■ Work required:
Rewrite everything from the line containing "Task: Click the Nomor Telepon input field" down to the line containing "Action: click(x=559, y=544)", putting "text box" in place of "input field" and changing nothing else. Leave the pictures out of your answer.
— START Records supplied —
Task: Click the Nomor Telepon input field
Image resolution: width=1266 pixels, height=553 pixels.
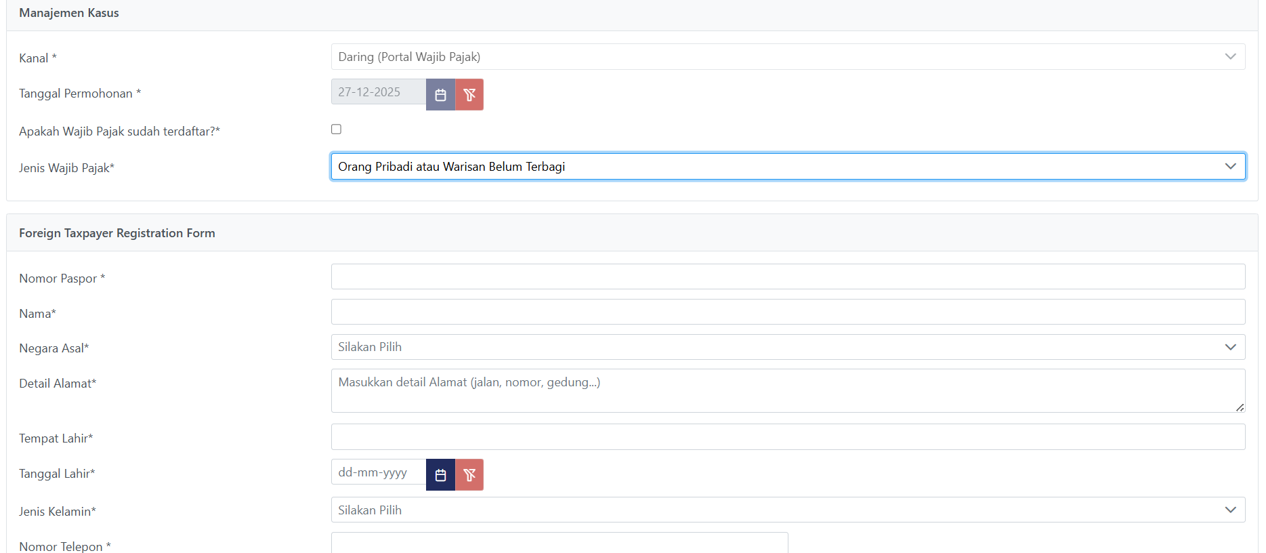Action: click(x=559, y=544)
— END Records supplied —
— START Records supplied —
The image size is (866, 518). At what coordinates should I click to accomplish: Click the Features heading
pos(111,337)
— END Records supplied —
■ Result of this task:
Task: Click the Nomor Telepon text box
Image resolution: width=1266 pixels, height=553 pixels.
Action: click(x=559, y=544)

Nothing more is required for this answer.